Alınan tedbirlerin yeterli olup, olmadığının tartışması devam ediyor.

Salgını nedeniyle 2,5 haftalık bir süreçte restoran ve giyim sektörünün ekonomik kaybı 20 milyar liranın üzerindedir.

Sektördeki paket servis hizmetleri de para kazandırmadığı gibi, ayakta kalmasını da sağlayamıyor.

Yer yer işten çıkarmalar yaşanıyor.   

Giyim sektörü de düşüşe geçerken, birçoğu da kepenk kapatıyor. İşsizlere bir yenisi ekleniyor.

Diğer taraftan AVM, gıda ve temizlik ürünleri sektörü yükselişe geçerken, ciroları da buna paralel olarak yükseliyor.  

Çiftçi de iyi değildir. Üretim masraflarını karşılanmadığı gibi, ürettiği ürünleri de değerince satamadığı için elinde kalıyor.

Salgından dolayı da tarlasına, bahçesine gidemiyor. Buda ayrı bir sorun olarak yaşanıyor.

Böyle giderse çiftçi ve üretici ekimden ve dikimden uzaklaşacaktır.

Mazot, gübre, ilaç pahalıysa tohumu kullanmak zor olur. Girdilerin yüksek maliyeti çiftçileri dert içinde bırakıyor.

Besicilerin durumu da pek iç açıcı değildir. Et ve süt ürünleri alanda yoktur. Oysa marketlerde ve kasaplarda et fiyatları sürekli artmaktadır.

Önümüzdeki birkaç içinde gıdaya ulaşmada sıkıntılar yaşayacağımız görülmektedir.

Ziraat Mühendisleri Odası (ZMO) Konya Şube Başkanı Murat Akbulut’un tarımın sorunlarının çözümü noktasındaki değerlendirmesini özetleyerek sizlerle paylaşmak istedim.

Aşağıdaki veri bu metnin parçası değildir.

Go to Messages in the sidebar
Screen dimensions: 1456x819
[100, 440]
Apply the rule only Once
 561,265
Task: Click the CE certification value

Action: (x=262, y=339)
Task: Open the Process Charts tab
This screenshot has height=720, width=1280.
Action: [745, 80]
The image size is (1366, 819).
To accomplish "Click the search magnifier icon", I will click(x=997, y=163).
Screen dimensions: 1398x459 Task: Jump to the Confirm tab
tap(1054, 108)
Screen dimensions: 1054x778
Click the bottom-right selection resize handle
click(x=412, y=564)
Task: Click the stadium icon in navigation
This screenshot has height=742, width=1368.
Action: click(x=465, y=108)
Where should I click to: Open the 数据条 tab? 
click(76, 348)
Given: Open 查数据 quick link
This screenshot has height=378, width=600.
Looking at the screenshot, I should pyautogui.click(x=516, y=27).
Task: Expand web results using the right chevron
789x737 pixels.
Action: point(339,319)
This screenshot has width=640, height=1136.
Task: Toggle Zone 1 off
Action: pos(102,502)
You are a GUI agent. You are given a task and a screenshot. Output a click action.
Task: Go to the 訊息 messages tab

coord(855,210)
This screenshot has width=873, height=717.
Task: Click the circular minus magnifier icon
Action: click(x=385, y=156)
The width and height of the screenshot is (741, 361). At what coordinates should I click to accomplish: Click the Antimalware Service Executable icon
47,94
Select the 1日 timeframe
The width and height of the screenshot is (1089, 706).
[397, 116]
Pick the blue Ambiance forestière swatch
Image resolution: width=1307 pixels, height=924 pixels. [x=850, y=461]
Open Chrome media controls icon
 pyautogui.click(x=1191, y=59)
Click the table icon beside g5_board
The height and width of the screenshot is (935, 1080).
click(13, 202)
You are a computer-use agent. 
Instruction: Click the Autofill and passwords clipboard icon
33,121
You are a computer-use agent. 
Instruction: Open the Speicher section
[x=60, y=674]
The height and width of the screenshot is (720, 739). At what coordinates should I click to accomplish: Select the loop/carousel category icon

Murat Akbulut Tarım Sektörünün kuvveti ve üretimin devamlılığı için alınması gereken tedbirleri ise şu şekilde sıralıyor: “Sektörün Ziraat Bankası, Tarım Kredi Kooperatifleri ve özel bankalara olan kredi borçları, vergi, SGK, BAĞKUR, TARSİM ve benzeri ödemeleri, salgının en az bir yıl sonrasına, faizsiz olarak ertelenmeli. Bakanlıkça bu günlerde yapılacak destekleme açıklamaları, içinde bulunduğumuz sürece dair yeni bir destek olmayıp üreticinin 2019 yılı alacağıdır. Bu desteklemelerin bir an önce yapılması gerekmektedir.  2020 yılı desteklemeleri ürün destekleri hariç temel desteklemeler ÇKS kayıtlarına göre avans olarak acilen ödenmelidir. Bu zor ve çetin süreci atlatmak için tarımsal işletmelere kolay erişilebilir, ipoteksiz, KGF benzeri faizsiz ya da çok düşük faizli ve kredi taksit ödemelerinin bir üretim sezonu sonrası başlayacağı biçimde tarımda ‘Üretime Devam Kredisi’ hızla hayata geçirilmelidir. Aile çalışması ve kayıt dışı çalışanlar da istihdam desteklemelerinden faydalandırılmalı, yevmiyeli işçiler ve mevsimlik tarım işçileri için barınma, beslenme ve sağlık koşullarını kapsayacak Kızılay veya AFAD alt yapısından faydalanılan özel koşullar bu yıl oluşturulmalıdır. Tarım sektörü, girdi sağlayan tedarikçilerin mücbir sebep kapsamında çalışmaları kolaylaştırılmalıdır. Tarımsal faaliyetteki Şirket ve firmaların ödeme sisteminin tıkanmaması için bütçe ve muhasebe ölçeğine göre ödemelerinin, devletçe ödenmeli ve şirket veya firma hesabına kredi olarak kayıt edilmeli. Ancak en önemlisi çiftçilerimiz, bugüne kadar ithalat yaptığımız stratejik öneme sahip ürünlerin önümüzdeki 15 günlük baharlık ekim sezonu geçirilmeden önceki senelerden hatta daha fazla ekim alanda üretime yönlendirilmeli ve teşvik edilmelidir. Tüm olumsuzluklara rağmen Ülkemizde ve Konya’da iklimsel veriler gayet olumlu gözükmektedir. İçinde bulunduğumuz baharın başlangıcında ısmarlama bir iklim yaşamaktayız. Nisan Mayıs ayları da mevsim normallerinde geçerse ki öyle umut ediyoruz, özellikle doğaya bağlı tarım yapma zorunluluğunun yoğun olduğu bölgemizde rekoltede geçen seneye göre ciddi bir artış olacağını bekliyoruz. Günümüzdeki bu savaşın silahı da gıdadır. Dolayısıyla da savunma sanayisi de tarımsal üretim olmuştur. Tarımda üretim zincirinin kırılmaması, sürdürülebilirliğin sağlanması ve hayatımıza keşkeleri almamak için tedbirler başta alınmalıdır.”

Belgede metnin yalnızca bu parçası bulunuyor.